File CVE-2017-9374-qemuu-usb-ehci-host-memory-leakage-during-hotunplug.patch of Package xen.11298

References: bsc#1043074 CVE-2017-9374

Subject: usb: ehci: fix memory leak in ehci
From: Li Qiang liqiang6-s@360.cn Tue Feb 7 18:42:55 2017 -0800
Date: Tue Feb 21 08:11:42 2017 +0100:
Git: d710e1e7bd3d5bfc26b631f02ae87901ebe646b0

In usb_ehci_init function, it initializes 's->ipacket', but there
is no corresponding function to free this. As the ehci can be hotplug
and unplug, this will leak host memory leak.
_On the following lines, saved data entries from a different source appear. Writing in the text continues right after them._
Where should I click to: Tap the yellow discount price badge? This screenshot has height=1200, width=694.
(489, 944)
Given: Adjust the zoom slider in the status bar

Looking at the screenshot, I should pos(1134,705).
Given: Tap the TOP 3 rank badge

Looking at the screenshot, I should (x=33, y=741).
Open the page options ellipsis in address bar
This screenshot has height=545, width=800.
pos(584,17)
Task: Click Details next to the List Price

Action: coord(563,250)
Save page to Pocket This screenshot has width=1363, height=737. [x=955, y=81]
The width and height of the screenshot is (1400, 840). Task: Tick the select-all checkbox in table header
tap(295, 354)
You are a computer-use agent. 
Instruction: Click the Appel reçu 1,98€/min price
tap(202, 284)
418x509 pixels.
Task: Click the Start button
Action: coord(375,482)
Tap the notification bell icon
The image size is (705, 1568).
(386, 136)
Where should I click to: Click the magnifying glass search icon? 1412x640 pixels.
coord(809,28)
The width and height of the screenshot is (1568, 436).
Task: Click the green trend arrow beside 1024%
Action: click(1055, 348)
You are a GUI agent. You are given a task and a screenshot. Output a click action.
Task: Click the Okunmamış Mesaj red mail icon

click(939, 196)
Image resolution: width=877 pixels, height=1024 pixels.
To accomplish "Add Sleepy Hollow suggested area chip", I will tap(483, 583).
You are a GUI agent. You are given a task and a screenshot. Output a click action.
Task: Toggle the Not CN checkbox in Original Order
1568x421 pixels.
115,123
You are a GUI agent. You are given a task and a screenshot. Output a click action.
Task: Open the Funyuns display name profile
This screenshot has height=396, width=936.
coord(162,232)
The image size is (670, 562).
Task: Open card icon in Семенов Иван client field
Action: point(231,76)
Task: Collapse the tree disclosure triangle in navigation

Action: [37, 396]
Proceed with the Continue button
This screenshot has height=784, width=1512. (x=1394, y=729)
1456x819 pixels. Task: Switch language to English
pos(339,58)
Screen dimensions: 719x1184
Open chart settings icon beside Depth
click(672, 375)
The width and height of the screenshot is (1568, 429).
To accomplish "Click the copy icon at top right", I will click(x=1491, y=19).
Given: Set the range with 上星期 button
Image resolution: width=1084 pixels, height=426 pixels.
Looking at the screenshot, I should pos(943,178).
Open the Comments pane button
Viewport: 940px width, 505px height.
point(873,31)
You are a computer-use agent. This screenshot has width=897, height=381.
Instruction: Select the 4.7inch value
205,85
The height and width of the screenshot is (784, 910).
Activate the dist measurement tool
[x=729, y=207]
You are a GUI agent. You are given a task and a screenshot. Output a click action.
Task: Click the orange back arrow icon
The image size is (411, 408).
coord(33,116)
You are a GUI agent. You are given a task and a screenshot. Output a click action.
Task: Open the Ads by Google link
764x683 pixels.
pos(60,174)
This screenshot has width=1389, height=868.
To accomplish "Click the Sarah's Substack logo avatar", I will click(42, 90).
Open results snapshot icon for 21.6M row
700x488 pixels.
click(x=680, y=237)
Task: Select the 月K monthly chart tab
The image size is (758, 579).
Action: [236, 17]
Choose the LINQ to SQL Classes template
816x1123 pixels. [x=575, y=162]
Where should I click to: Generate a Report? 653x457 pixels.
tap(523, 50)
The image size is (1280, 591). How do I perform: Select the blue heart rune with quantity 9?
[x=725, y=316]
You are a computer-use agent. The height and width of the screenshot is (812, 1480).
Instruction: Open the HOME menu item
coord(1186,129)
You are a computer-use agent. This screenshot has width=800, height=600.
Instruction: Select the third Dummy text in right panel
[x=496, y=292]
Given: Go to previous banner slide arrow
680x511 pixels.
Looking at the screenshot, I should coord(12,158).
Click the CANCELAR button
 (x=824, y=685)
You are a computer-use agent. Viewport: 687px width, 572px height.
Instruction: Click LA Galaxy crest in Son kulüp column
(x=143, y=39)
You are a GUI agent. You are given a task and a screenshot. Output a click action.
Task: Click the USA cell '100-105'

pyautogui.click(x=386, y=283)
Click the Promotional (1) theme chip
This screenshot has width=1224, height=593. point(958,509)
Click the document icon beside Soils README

In order to make the
hierarchy clean, we should add a ehci pci finalize function, then call
the clean function in ehci device.

Signed-off-by: Li Qiang <liqiang6-s@360.cn>
Message-id: 589a85b8.3c2b9d0a.b8e6.1434@mx.google.com
Signed-off-by: Gerd Hoffmann <kraxel@redhat.com>

Index: xen-4.5.5-testing/tools/qemu-xen-dir-remote/hw/usb/hcd-ehci-pci.c
===================================================================
--- xen-4.5.5-testing.orig/tools/qemu-xen-dir-remote/hw/usb/hcd-ehci-pci.c
+++ xen-4.5.5-testing/tools/qemu-xen-dir-remote/hw/usb/hcd-ehci-pci.c
@@ -84,6 +84,14 @@ static void usb_ehci_pci_init(Object *ob
     usb_ehci_init(s, DEVICE(obj));
 }
 
+static void usb_ehci_pci_finalize(Object *obj)
+{
+    EHCIPCIState *i = PCI_EHCI(obj);
+    EHCIState *s = &i->ehci;
+
+    usb_ehci_finalize(s);
+}
+
 static void usb_ehci_pci_write_config(PCIDevice *dev, uint32_t addr,
                                       uint32_t val, int l)
 {
@@ -133,6 +141,7 @@ static const TypeInfo ehci_pci_type_info
     .parent = TYPE_PCI_DEVICE,
     .instance_size = sizeof(EHCIPCIState),
     .instance_init = usb_ehci_pci_init,
+    .instance_finalize = usb_ehci_pci_finalize,
     .abstract = true,
     .class_init = ehci_class_init,
 };
Index: xen-4.5.5-testing/tools/qemu-xen-dir-remote/hw/usb/hcd-ehci.c
===================================================================
--- xen-4.5.5-testing.orig/tools/qemu-xen-dir-remote/hw/usb/hcd-ehci.c
+++ xen-4.5.5-testing/tools/qemu-xen-dir-remote/hw/usb/hcd-ehci.c
@@ -2600,6 +2600,11 @@ void usb_ehci_init(EHCIState *s, DeviceS
                                 &s->mem_ports);
 }
 
+void usb_ehci_finalize(EHCIState *s)
+{
+    usb_packet_cleanup(&s->ipacket);
+}
+
 /*
  * vim: expandtab ts=4
  */
Index: xen-4.5.5-testing/tools/qemu-xen-dir-remote/hw/usb/hcd-ehci.h
===================================================================
--- xen-4.5.5-testing.orig/tools/qemu-xen-dir-remote/hw/usb/hcd-ehci.h
+++ xen-4.5.5-testing/tools/qemu-xen-dir-remote/hw/usb/hcd-ehci.h
@@ -321,6 +321,7 @@ struct EHCIState {
 extern const VMStateDescription vmstate_ehci;
 
 void usb_ehci_init(EHCIState *s, DeviceState *dev);
+void usb_ehci_finalize(EHCIState *s);
 void usb_ehci_realize(EHCIState *s, DeviceState *dev, Error **errp);
 
 #define TYPE_PCI_EHCI "pci-ehci-usb"